Couple gets to the top of a 50-state challenge

Associated Press

WINTHROP — Steve and Liz Fellstrom love heights — even if they’re low.

In August 1994, they climbed to the highest point in Florida, 345-foot Britton Hill. To get there, they trekked along an easy park path.

Getting to the high point in Alaska — 20,320-foot Mount McKinley — was something more than a walk in the park. The Fellstroms had to make two attempts, 12 months apart, before clear weather allowed them to pick their way over snow and ice to the top of a mountain that has claimed almost 90 lives in recent climbing history.

The retired Winthrop couple, who moved to the Methow Valley a year ago, are "highpointers."

As of July 2000, they had walked, hiked or climbed to the highest elevations in all 50 states. The last one was in Hawaii.

"We walked hand in hand to the summit of Mauna Kea," Steve Fellstrom says. It was romantic — and easy, being a short hike off the paved road atop the island of Kona — but the Fellstroms had mixed feelings.

"In one way, it was over, but in another way, it was ‘What do you do now?’ " says Liz Fellstrom.

"I was sort of glad it was finally done," Steve Fellstrom adds. "It had consumed me for five years."

Steve, 54, and Liz, 56, began their marriage 22 years ago with him as the sole outdoor enthusiast. "She never used to do anything athletic," Steve Fellstrom says.

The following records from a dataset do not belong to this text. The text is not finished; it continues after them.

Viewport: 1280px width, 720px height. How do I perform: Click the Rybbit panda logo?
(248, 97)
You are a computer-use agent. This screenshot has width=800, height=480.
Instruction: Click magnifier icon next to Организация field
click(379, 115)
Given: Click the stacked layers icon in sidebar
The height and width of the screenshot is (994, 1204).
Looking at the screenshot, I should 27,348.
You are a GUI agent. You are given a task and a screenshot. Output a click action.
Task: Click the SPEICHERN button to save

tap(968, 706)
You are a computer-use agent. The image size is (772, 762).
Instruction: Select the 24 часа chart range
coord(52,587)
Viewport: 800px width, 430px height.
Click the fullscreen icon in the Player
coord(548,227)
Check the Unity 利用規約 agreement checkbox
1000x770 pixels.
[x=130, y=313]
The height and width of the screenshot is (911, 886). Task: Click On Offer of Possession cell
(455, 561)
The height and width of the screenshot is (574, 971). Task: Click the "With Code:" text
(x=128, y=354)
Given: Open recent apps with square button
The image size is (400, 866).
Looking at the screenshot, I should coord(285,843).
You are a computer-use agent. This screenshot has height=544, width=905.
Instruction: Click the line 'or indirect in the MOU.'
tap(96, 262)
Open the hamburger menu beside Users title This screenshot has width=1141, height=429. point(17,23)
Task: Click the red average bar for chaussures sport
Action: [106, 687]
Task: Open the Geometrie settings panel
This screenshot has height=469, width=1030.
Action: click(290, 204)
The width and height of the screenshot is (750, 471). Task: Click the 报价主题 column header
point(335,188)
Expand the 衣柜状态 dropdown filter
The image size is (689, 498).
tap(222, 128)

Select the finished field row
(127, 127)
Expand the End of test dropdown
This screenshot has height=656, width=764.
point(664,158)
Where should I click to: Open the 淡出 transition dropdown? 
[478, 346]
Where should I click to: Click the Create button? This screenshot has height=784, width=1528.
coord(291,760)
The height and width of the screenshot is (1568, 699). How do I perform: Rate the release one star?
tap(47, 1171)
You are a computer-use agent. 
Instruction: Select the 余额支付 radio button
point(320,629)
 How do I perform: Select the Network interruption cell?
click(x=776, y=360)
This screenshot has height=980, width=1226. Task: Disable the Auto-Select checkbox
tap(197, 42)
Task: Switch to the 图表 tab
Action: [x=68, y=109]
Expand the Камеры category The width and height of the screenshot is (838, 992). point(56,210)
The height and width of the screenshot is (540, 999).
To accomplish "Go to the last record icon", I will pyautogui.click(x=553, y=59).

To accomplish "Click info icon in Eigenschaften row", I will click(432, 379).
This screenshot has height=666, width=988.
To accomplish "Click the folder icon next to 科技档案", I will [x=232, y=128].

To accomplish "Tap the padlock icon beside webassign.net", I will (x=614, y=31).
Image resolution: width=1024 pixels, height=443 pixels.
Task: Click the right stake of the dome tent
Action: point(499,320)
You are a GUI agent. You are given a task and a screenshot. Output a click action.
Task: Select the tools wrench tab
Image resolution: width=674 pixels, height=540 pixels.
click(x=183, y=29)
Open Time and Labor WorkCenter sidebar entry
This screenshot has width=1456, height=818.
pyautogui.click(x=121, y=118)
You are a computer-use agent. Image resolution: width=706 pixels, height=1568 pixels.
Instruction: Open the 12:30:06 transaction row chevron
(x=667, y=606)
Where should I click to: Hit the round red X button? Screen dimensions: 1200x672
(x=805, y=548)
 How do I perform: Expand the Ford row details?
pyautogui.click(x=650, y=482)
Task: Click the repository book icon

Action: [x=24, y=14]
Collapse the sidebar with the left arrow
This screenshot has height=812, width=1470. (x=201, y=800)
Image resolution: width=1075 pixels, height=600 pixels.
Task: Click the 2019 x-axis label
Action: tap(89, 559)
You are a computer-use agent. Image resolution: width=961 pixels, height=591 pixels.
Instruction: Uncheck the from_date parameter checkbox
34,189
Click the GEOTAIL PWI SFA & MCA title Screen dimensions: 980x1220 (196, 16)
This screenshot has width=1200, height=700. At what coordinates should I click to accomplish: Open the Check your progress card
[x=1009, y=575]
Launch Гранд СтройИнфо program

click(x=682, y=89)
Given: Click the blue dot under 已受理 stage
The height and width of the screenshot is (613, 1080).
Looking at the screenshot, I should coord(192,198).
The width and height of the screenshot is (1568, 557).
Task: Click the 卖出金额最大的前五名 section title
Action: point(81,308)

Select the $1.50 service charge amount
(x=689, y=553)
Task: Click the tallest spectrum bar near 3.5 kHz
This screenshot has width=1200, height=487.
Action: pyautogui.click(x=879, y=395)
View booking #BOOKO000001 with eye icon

A few years into the marriage, Liz Fellstrom started hiking with her husband, but stayed in camp while he scrambled nearby peaks.

In 1989, Steve Fellstrom talked her into taking a snowshoe course from The Mountaineers in Seattle. At the time, he was a Bellevue police officer and she was court-operating manager for King County District Court in Bellevue.

Liz Fellstrom found she enjoyed snowshoeing, and moved on to take an alpine scrambling course in 1993. In late winter of 1994, she enrolled in a basic climbing course. She and her husband bagged Mount Rainier, Washington state’s highest peak, on Aug. 7, 1994.

"I was scared to death," Liz Fellstrom says. "I’d heard too many stories about people always falling off that mountain."

She discovered on that climb that she had altitude-induced asthma. At 11,000 feet, she told Steve she needed to turn back. It was only at his urging that she pushed past her breathing problems and continued on. At the summit, "I was exhausted," she says. "It was like one step at a time."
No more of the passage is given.